• _The problem_: Begin with the line in which "This screenshot has width=1181, height=750." appears and end with the final line of the entries. Retype each one exactly and add nothing.

• _Pixel coordinate grounding data_:
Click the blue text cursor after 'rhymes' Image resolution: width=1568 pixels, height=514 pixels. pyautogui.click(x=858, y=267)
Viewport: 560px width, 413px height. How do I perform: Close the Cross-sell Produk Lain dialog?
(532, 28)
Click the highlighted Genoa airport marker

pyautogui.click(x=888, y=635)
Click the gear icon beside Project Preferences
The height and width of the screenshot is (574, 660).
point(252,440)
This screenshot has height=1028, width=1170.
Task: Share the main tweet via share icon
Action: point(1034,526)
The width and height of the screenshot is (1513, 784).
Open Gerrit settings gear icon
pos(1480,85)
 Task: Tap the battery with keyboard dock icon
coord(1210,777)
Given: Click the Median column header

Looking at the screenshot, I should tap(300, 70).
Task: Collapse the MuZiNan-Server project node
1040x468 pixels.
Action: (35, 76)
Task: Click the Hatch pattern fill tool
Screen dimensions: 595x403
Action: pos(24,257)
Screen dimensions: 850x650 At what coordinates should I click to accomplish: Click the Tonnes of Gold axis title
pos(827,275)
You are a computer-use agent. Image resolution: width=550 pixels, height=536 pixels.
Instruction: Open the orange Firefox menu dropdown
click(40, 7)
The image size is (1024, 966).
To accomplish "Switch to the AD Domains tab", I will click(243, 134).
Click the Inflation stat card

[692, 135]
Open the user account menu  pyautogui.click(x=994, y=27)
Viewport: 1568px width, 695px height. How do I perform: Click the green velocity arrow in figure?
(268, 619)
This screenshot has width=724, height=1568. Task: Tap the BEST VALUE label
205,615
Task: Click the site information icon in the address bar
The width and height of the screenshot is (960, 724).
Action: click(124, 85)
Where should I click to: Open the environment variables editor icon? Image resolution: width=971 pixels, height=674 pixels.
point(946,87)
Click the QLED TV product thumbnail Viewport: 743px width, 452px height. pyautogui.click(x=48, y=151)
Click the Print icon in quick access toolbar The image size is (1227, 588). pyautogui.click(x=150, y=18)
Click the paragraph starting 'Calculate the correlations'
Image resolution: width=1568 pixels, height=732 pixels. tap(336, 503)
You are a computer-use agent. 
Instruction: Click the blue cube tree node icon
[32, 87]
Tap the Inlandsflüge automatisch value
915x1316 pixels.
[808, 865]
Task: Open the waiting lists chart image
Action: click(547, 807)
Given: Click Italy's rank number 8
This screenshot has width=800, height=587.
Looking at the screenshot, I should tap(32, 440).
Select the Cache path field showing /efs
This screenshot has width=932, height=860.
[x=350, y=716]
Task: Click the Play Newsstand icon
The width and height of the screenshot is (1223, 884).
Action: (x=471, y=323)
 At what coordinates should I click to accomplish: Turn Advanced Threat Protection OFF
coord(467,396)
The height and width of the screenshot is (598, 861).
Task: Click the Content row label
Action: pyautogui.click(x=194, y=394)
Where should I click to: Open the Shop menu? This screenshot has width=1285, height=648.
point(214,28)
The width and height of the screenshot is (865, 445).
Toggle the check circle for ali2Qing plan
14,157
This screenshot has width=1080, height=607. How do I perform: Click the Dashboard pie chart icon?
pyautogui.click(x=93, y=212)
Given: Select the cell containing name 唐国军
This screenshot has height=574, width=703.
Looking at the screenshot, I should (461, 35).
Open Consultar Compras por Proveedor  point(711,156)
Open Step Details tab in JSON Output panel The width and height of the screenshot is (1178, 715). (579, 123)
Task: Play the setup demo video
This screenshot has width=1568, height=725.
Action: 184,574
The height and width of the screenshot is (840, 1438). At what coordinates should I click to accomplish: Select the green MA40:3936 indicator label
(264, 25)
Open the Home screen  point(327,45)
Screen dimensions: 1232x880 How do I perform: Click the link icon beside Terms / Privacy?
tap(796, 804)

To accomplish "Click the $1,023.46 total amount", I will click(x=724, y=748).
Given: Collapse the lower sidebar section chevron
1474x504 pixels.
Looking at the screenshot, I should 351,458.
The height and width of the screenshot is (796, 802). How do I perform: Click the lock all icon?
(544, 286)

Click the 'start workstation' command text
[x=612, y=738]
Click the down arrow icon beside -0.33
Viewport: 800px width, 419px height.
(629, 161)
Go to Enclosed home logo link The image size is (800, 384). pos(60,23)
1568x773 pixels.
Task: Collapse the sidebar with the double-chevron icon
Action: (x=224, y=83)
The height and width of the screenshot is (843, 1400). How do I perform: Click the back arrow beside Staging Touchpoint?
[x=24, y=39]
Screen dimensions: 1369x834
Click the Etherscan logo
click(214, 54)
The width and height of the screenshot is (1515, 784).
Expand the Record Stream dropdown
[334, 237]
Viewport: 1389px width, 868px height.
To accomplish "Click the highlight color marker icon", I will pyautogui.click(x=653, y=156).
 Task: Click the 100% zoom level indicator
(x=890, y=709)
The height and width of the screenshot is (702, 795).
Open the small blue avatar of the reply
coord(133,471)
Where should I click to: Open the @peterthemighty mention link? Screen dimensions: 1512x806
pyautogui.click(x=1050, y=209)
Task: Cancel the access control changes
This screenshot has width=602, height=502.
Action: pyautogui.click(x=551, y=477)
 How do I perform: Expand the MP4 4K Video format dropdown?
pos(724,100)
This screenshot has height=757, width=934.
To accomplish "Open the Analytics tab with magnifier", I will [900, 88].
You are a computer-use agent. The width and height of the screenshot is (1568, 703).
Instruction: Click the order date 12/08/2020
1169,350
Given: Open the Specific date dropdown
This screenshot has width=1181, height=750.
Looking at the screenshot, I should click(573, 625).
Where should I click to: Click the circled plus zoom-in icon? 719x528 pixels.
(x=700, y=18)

• _Exercise result_:
This screenshot has width=1181, height=750.
Looking at the screenshot, I should click(573, 625).
Where should I click to: Click the circled plus zoom-in icon? 719x528 pixels.
(x=700, y=18)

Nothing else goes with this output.